**EXTRACTED ENTRIES**.
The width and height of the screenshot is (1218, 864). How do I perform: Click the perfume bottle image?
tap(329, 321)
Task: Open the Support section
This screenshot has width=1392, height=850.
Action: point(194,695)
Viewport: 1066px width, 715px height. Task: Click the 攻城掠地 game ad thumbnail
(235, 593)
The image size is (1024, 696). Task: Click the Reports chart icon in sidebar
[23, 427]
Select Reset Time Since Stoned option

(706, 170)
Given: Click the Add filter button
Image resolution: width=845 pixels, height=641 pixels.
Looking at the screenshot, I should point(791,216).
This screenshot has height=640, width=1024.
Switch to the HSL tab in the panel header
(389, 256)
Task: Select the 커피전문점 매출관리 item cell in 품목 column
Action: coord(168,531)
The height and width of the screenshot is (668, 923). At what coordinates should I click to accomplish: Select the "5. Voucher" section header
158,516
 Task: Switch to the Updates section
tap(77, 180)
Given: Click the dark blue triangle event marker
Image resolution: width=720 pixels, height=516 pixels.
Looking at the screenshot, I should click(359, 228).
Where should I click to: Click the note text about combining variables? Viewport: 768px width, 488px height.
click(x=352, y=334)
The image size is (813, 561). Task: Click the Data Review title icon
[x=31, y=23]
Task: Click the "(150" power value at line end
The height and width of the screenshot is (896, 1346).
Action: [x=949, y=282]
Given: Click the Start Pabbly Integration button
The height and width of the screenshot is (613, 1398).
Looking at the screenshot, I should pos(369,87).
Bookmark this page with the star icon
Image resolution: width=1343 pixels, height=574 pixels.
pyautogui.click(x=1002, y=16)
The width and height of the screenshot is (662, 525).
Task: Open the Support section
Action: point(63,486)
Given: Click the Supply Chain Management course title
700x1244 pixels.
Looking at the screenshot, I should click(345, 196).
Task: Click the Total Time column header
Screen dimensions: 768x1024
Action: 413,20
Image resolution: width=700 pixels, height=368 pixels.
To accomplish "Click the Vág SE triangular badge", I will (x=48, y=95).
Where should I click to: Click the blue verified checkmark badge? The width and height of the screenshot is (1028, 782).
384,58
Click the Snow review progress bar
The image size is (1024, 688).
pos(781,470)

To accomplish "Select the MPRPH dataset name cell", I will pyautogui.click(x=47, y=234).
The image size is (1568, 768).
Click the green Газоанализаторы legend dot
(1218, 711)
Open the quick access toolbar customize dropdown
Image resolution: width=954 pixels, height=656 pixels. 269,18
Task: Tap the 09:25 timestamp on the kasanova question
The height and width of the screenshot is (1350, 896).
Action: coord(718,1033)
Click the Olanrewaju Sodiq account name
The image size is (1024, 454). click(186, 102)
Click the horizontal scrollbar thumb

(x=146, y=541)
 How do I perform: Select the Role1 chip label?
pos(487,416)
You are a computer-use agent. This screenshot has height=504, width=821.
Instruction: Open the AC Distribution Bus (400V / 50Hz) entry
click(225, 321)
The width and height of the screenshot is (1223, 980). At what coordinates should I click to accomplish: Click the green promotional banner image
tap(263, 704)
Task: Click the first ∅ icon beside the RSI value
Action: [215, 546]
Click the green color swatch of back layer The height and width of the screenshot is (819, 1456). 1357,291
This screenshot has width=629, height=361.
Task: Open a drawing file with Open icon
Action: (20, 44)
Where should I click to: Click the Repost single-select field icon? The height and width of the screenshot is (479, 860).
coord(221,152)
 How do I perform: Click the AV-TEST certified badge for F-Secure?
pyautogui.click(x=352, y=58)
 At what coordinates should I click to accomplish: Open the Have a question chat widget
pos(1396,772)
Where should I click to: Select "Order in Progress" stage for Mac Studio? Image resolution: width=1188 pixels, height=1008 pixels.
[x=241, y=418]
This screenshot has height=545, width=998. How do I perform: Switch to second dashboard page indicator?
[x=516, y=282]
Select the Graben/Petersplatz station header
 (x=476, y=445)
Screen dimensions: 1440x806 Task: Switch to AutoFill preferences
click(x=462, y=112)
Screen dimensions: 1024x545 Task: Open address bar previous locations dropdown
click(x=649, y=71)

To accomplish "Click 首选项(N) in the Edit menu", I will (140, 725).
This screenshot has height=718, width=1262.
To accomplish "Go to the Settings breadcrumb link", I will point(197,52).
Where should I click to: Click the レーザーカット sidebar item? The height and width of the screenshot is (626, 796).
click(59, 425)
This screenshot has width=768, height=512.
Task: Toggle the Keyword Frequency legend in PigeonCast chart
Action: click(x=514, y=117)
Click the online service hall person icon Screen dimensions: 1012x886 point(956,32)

**PROBLEM TO WORK ON**. Every line holding the word "will" should be copied out of the material.

**REPLY TO THE TASK**.
To accomplish "Click the Vág SE triangular badge", I will (x=48, y=95).
To accomplish "Select the MPRPH dataset name cell", I will pyautogui.click(x=47, y=234).
To accomplish "Click 首选项(N) in the Edit menu", I will (140, 725).
To accomplish "Go to the Settings breadcrumb link", I will point(197,52).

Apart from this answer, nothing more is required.